* [Description of the task]
Below are records; count the lines that contain "will" and state only that count.

Records supplied Start Marker

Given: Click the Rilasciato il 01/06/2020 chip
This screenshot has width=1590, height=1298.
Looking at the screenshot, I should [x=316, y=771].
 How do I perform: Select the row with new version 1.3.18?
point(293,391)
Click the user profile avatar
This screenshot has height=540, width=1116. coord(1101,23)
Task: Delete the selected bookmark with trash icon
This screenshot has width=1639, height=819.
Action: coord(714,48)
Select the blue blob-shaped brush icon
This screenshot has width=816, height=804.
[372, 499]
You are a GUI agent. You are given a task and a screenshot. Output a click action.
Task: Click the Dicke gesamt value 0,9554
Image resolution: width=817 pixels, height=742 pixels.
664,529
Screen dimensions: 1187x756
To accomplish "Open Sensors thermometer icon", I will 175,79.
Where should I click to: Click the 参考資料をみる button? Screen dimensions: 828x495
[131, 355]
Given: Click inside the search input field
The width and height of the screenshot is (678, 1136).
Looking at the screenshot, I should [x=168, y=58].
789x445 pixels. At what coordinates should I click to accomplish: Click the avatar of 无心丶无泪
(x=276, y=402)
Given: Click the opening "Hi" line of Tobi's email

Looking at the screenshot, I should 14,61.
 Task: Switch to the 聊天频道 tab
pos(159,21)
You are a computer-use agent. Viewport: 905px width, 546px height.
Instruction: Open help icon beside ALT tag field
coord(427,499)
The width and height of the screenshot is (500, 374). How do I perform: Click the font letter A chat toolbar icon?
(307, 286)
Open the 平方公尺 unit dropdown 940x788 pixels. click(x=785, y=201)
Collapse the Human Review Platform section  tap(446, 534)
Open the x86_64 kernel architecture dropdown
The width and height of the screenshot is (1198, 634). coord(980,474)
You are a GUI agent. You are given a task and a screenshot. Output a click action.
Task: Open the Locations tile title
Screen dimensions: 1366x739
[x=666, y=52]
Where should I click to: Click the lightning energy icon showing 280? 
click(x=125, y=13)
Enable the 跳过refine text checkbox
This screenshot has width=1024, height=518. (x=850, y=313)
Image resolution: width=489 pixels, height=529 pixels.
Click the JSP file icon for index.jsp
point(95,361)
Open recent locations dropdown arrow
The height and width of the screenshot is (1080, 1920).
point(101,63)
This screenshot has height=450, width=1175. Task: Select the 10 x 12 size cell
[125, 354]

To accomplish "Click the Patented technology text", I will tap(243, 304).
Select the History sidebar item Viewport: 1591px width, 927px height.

Records supplied End Marker

* [Answer to this exercise]
2